Certainly the area has appeal to all ages. It’s been particularly well-used for a wide range of outdoor play and learning, as the list below shows:

  • An after school Mucky Boots club – a play session led by teachers from Cathkin Primary School
  • Outdoor Woodland Learning (OWL) Lanarkshire held a networking event there for local practitioners including teachers, early years staff, forest school leaders with den building, natural art, fire and cooking workshops.
  • A toddler group held outdoor summer sessions with free play. The children loved the mud kitchen and playing in the stream.
  • Rutherglen High School used the site for its John Muir Award group to observe birds and contribute to the RSPB’s Big Garden Birdwatch.
  • Community members learned about green woodworking with Green Aspirations and made garden benches.
  • Local Beavers group came out to play, make boats from natural materials and go on a minibeast hunt as part of their My World Outdoors badge.
  • Fernhill Nursery uses the space for Forest Kindergarten, cross country runs and outdoor learning.
  • Oakwood Nursery and Ace Place Nursery and After School Care have used the site for Forest School.

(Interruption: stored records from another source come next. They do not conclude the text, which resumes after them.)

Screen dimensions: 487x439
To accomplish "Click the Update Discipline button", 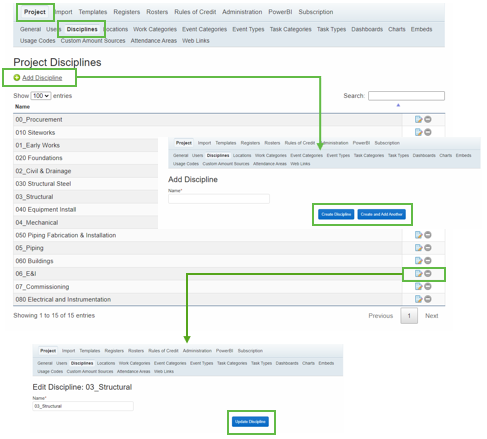I will click(250, 422).
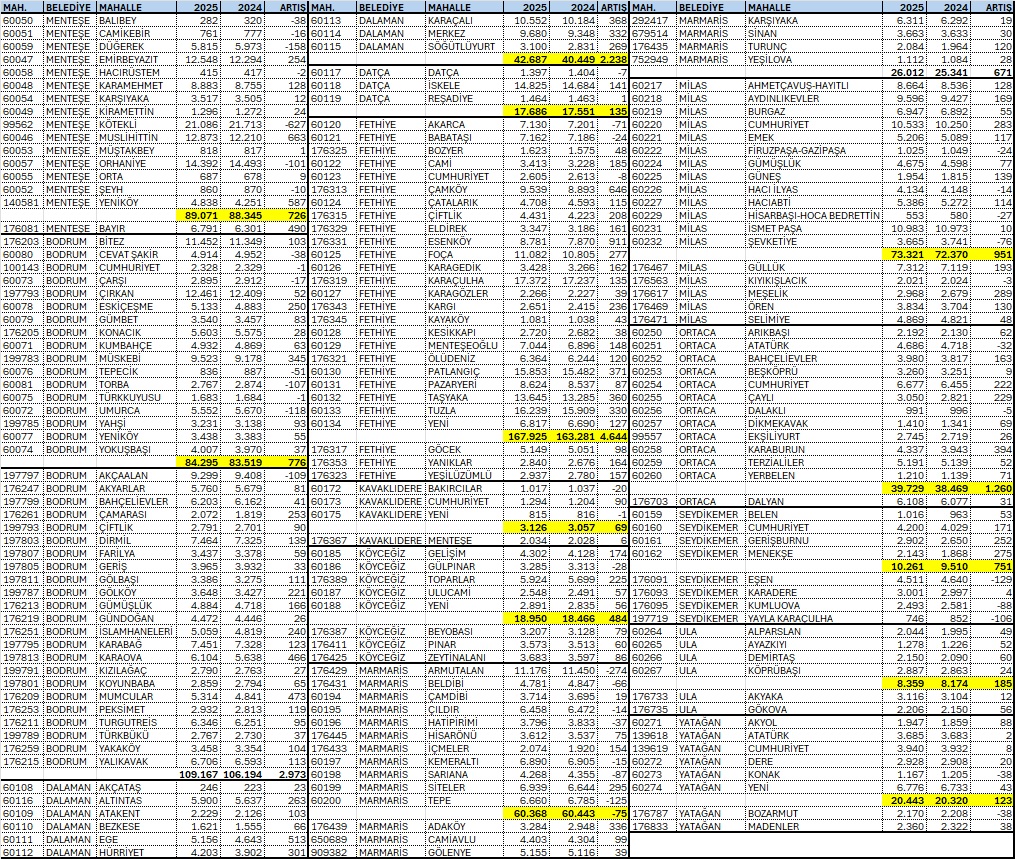Select the leftmost BELEDİYE column header
The height and width of the screenshot is (859, 1015).
(69, 7)
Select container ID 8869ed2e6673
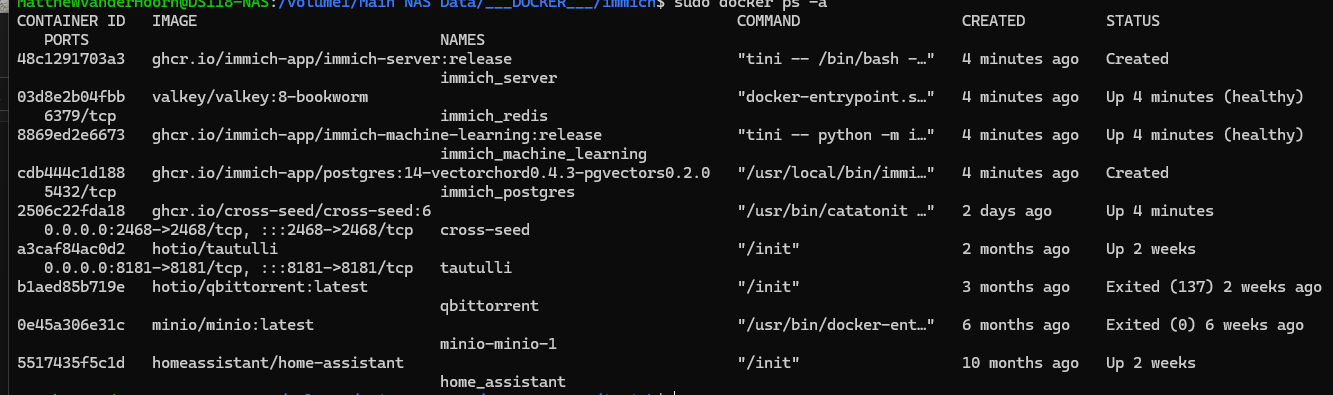The image size is (1333, 395). click(x=72, y=135)
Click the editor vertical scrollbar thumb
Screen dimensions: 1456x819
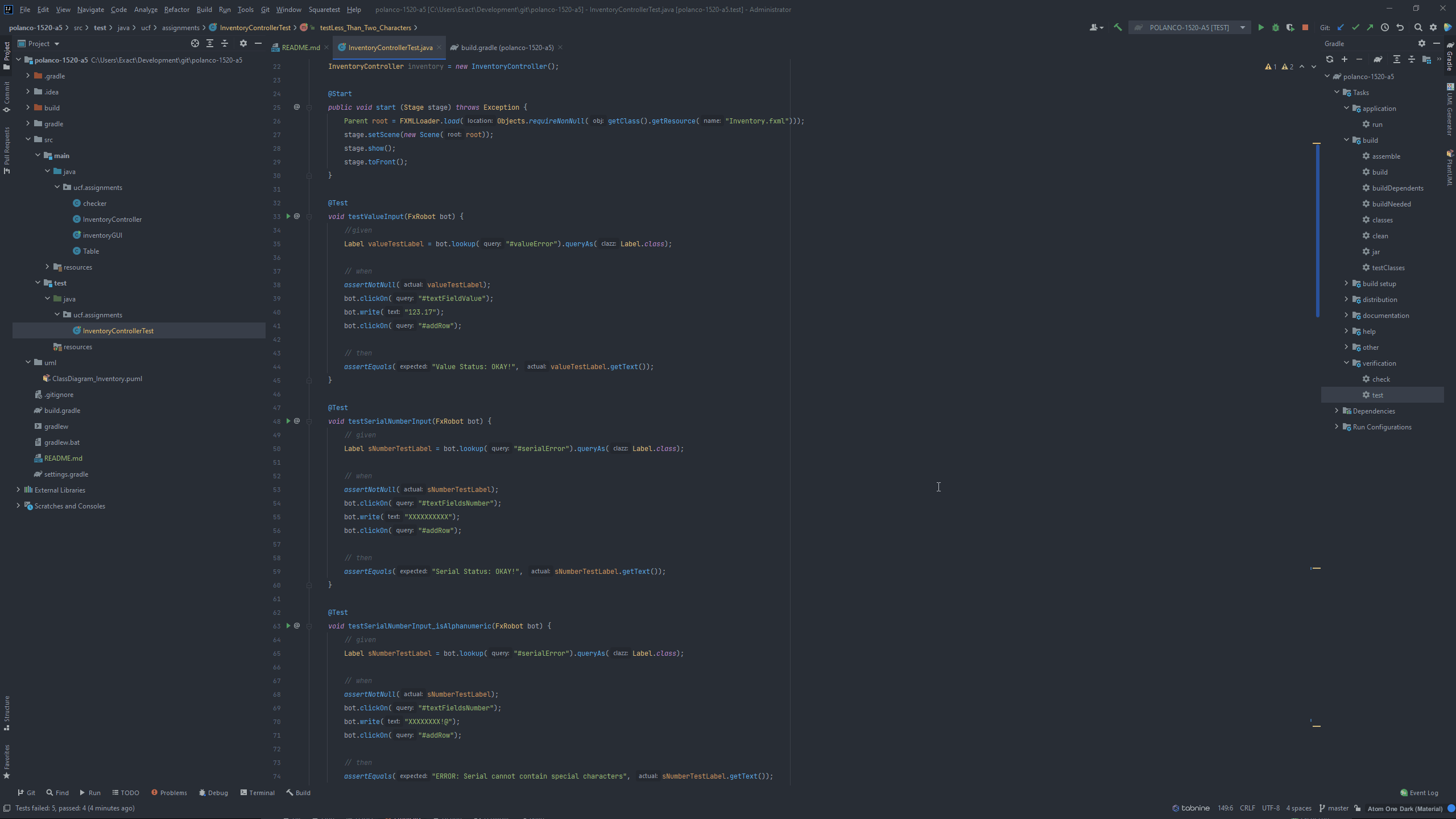click(x=1317, y=230)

As Karen Smith, a Countryside Ranger with South Lanarkshire Council noted, “It’s an everyday occurrence now to hear a group in the distance at Fernbrae Meadows and as I approach I can see that they are a nursery on a noisy dinosaur hunt or a school group splashing about with nets in the stream. Families are using it as a place to have a picnic and a play, and visitors are sharing wildlife sightings and local knowledge. Even the older adults on the weekly Health Walk have been spotted playing on the natural log features which have been installed instead of traditional playground equipment. Clambering over logs, playing in fallen leaves and crossing streams is an adventure that many are discovering for the first time. This is a place where people of all ages want to play, and are inspired to learn.” There’s a practical side to the park too. In August there were heavy downpours across the south of Glasgow. Rain water in torrents caused problems on roads and pavements across the city, but at Fernbrae the flood alleviation measures worked superbly.

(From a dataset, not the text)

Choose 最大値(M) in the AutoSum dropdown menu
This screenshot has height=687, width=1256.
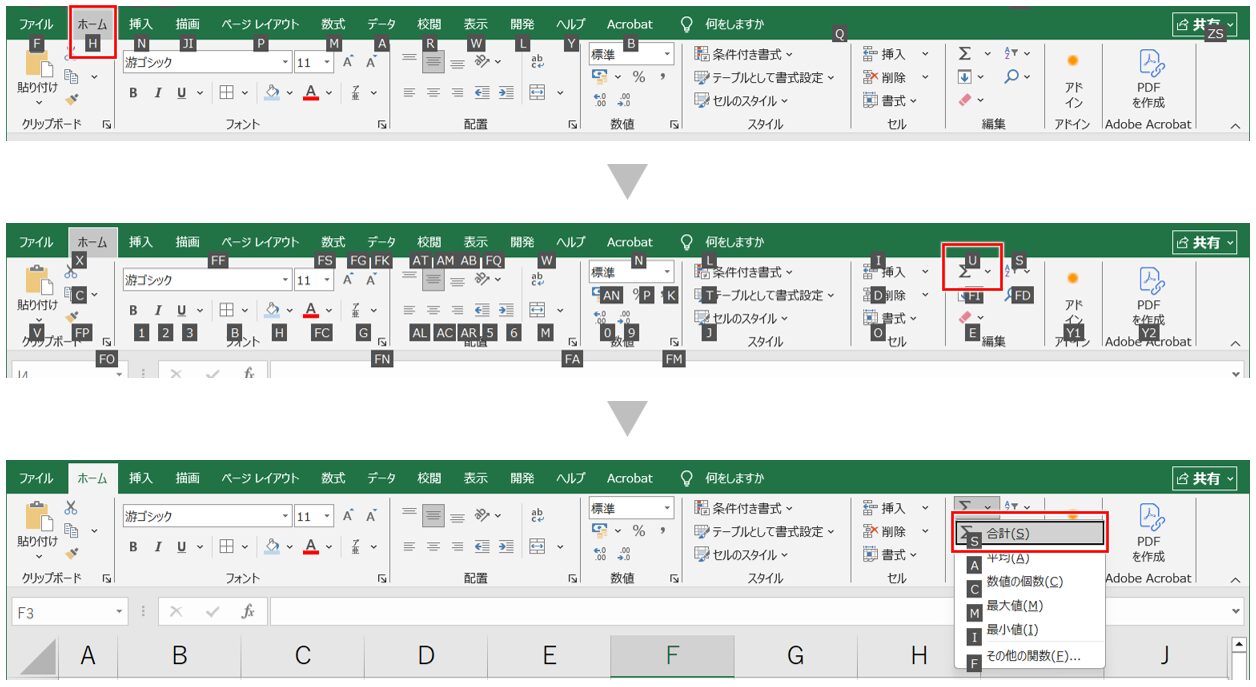(x=1014, y=605)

A clear winding burn and retention pools did their job. The locals posted picture on Facebook celebrating how the park had absorbed the deluge and averted any damage to homes and property nearby.

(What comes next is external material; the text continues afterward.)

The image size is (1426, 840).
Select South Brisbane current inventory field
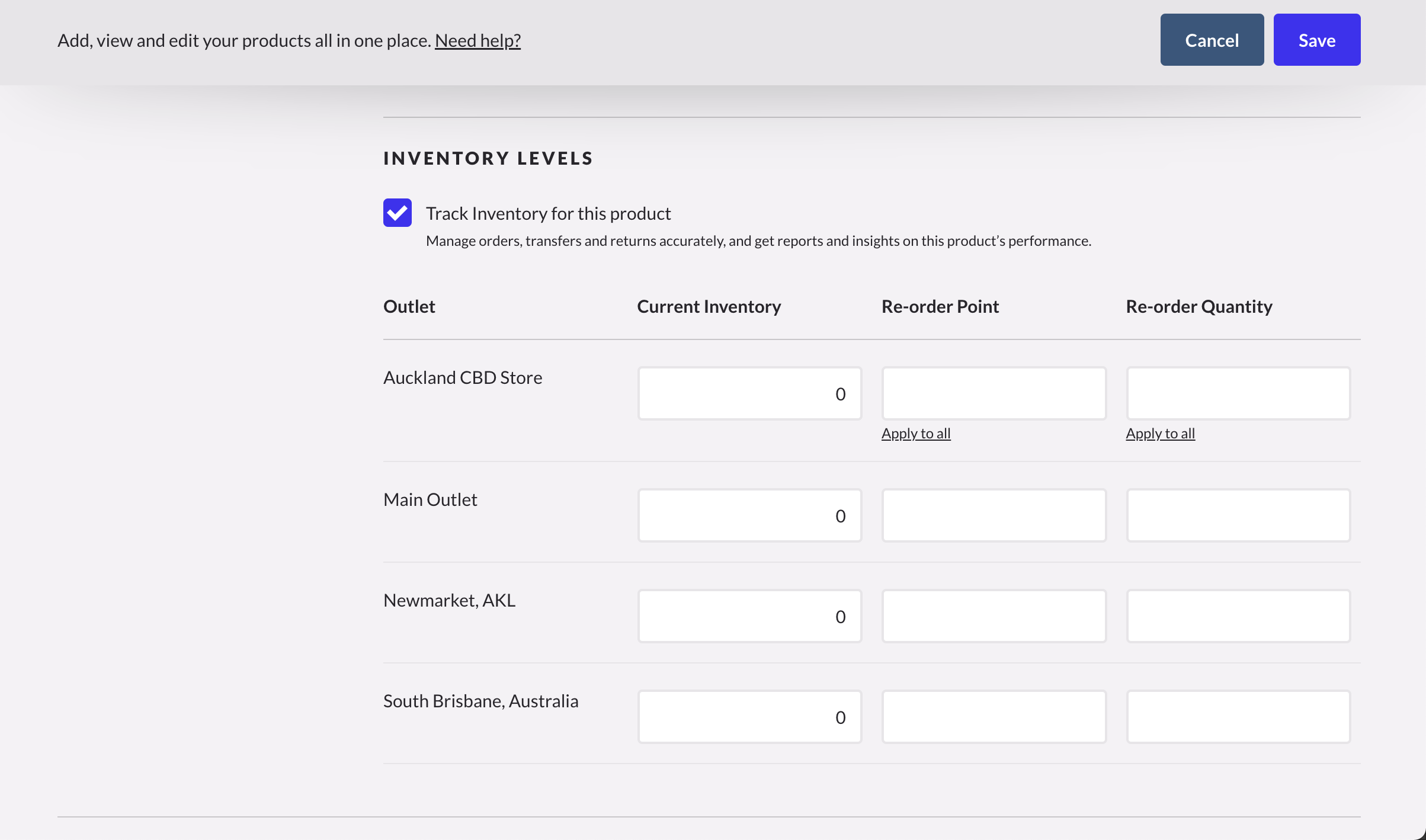[x=749, y=717]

That was a climate change mitigation victory and the same can be said of the tree planting in ‘the Meadows’.  Not only did the design of Fernbrae Meadows retain older trees and hedges but it incorporated swathes of new planting.

Nature is capable of providing solutions to complex climate issues and Fernbrae demonstrates that nicely.  From holding sudden cloud-bursts, to clearing the atmosphere, right through to simply providing a venue where people can boost their sense of health and wellbeing, it does a job in the modern world.

Let’s leave the final word with children from nearby schools who use the site.

"I learned different tree types such as maple and beech"

"My favourite part was being on an adventure"

"I loved building a dam in the stream"

"I liked playing with sticks and making pretend fire"

"I learned about leaves and their shapes"

"I learned how leaves change colour in autumn time" 

 

When Blairbeth Golf Course closed it was goodbye to 105 years of history. Now the undulating slopes of Fernbrae Meadows have ushered in a new chapter. In nurturing nature the likelihood is that the new vision will be a long lasting one.